## AIM OF THE TASK
If a line appears in the data below, it must appear in your answer exactly as given.

## Stored data
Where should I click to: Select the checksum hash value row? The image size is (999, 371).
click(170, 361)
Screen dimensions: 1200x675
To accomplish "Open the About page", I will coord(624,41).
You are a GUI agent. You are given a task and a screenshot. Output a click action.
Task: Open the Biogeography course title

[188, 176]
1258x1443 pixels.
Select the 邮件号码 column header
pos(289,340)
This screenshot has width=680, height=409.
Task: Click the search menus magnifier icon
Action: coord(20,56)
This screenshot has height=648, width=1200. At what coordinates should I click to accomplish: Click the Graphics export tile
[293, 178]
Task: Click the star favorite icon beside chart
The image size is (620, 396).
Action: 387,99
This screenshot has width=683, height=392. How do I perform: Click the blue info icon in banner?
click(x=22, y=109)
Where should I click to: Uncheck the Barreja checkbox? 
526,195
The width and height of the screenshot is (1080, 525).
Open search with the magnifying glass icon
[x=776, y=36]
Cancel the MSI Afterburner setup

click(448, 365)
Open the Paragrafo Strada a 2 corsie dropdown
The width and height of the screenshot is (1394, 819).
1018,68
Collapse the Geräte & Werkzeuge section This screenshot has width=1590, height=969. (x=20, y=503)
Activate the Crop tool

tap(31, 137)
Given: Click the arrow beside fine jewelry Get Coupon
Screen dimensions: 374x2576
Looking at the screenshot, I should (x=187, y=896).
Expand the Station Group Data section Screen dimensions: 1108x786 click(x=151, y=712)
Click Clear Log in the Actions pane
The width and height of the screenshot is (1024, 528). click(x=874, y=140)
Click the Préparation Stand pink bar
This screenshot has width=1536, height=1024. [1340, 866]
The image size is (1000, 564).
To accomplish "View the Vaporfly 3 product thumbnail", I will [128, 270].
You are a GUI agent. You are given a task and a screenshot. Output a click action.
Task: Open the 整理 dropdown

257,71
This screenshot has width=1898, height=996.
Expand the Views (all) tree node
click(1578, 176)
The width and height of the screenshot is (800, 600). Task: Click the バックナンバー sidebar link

## ANSWER FOR THIS EXERCISE
Where should I click to: Select the checksum hash value row? The image size is (999, 371).
click(170, 361)
Screen dimensions: 1200x675
To accomplish "Open the About page", I will coord(624,41).
You are a GUI agent. You are given a task and a screenshot. Output a click action.
Task: Open the Biogeography course title

[188, 176]
1258x1443 pixels.
Select the 邮件号码 column header
pos(289,340)
This screenshot has width=680, height=409.
Task: Click the search menus magnifier icon
Action: coord(20,56)
This screenshot has height=648, width=1200. At what coordinates should I click to accomplish: Click the Graphics export tile
[293, 178]
Task: Click the star favorite icon beside chart
The image size is (620, 396).
Action: 387,99
This screenshot has width=683, height=392. How do I perform: Click the blue info icon in banner?
click(x=22, y=109)
Where should I click to: Uncheck the Barreja checkbox? 
526,195
The width and height of the screenshot is (1080, 525).
Open search with the magnifying glass icon
[x=776, y=36]
Cancel the MSI Afterburner setup

click(448, 365)
Open the Paragrafo Strada a 2 corsie dropdown
The width and height of the screenshot is (1394, 819).
1018,68
Collapse the Geräte & Werkzeuge section This screenshot has width=1590, height=969. (x=20, y=503)
Activate the Crop tool

tap(31, 137)
Given: Click the arrow beside fine jewelry Get Coupon
Screen dimensions: 374x2576
Looking at the screenshot, I should (x=187, y=896).
Expand the Station Group Data section Screen dimensions: 1108x786 click(x=151, y=712)
Click Clear Log in the Actions pane
The width and height of the screenshot is (1024, 528). click(x=874, y=140)
Click the Préparation Stand pink bar
This screenshot has width=1536, height=1024. [1340, 866]
The image size is (1000, 564).
To accomplish "View the Vaporfly 3 product thumbnail", I will [128, 270].
You are a GUI agent. You are given a task and a screenshot. Output a click action.
Task: Open the 整理 dropdown

257,71
This screenshot has width=1898, height=996.
Expand the Views (all) tree node
click(1578, 176)
The width and height of the screenshot is (800, 600). Task: Click the バックナンバー sidebar link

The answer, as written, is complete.